-- STATED PROBLEM --
Please scale all the items below by repeating every line, requests included, with each coordinate in the answers multiplied by 1.45 and rounded to a whole number, halves going up. Leave the pictures out of your output.

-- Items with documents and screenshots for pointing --
····················
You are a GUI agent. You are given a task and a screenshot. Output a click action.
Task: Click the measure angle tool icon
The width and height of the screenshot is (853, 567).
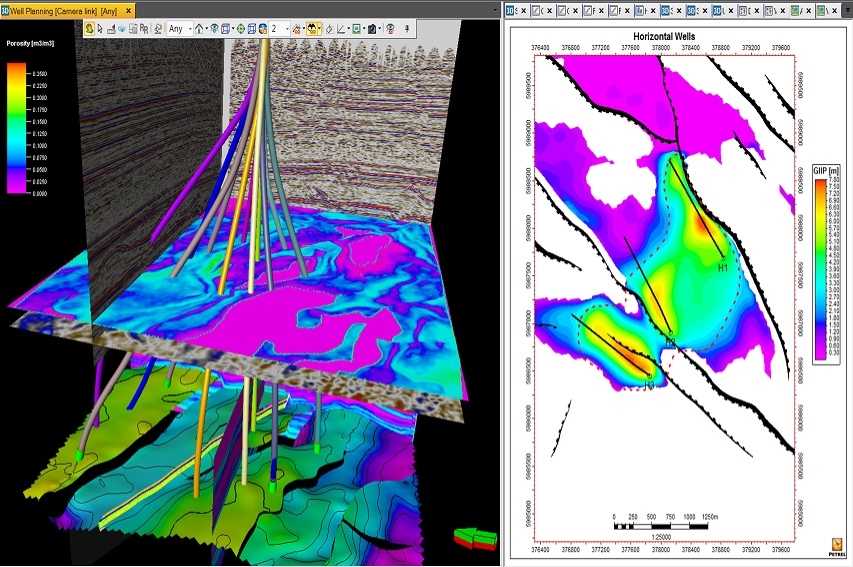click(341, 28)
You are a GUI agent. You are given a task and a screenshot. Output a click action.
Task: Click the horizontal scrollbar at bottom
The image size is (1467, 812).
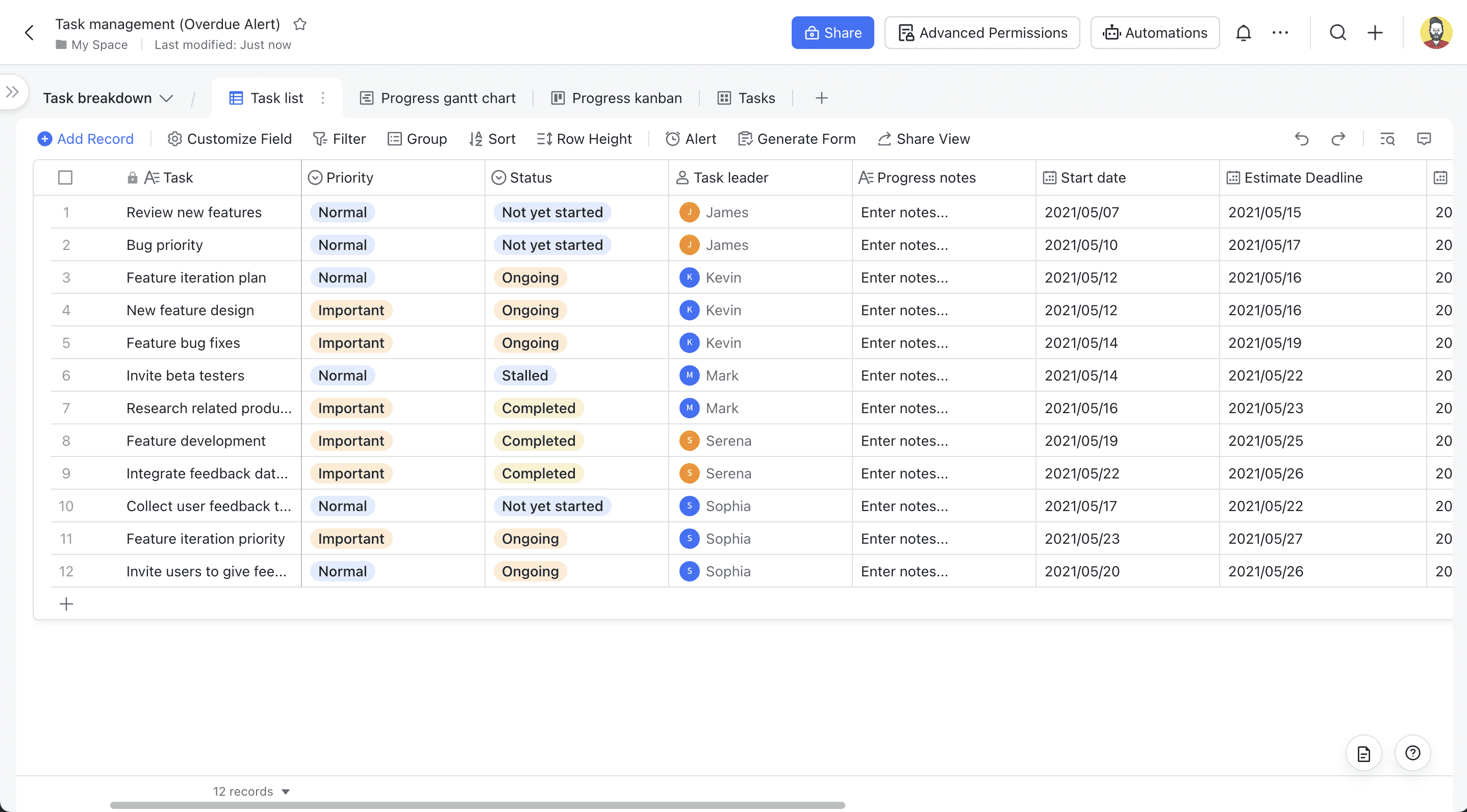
····················
-- THE ANSWER --
You are a GUI agent. You are given a task and a screenshot. Output a click action.
Task: Click the measure angle tool icon
The width and height of the screenshot is (853, 567).
click(494, 41)
You are a GUI agent. You are given a task and a screenshot. Output a click action.
Task: Click the horizontal scrollbar at bottom
The image size is (1467, 812).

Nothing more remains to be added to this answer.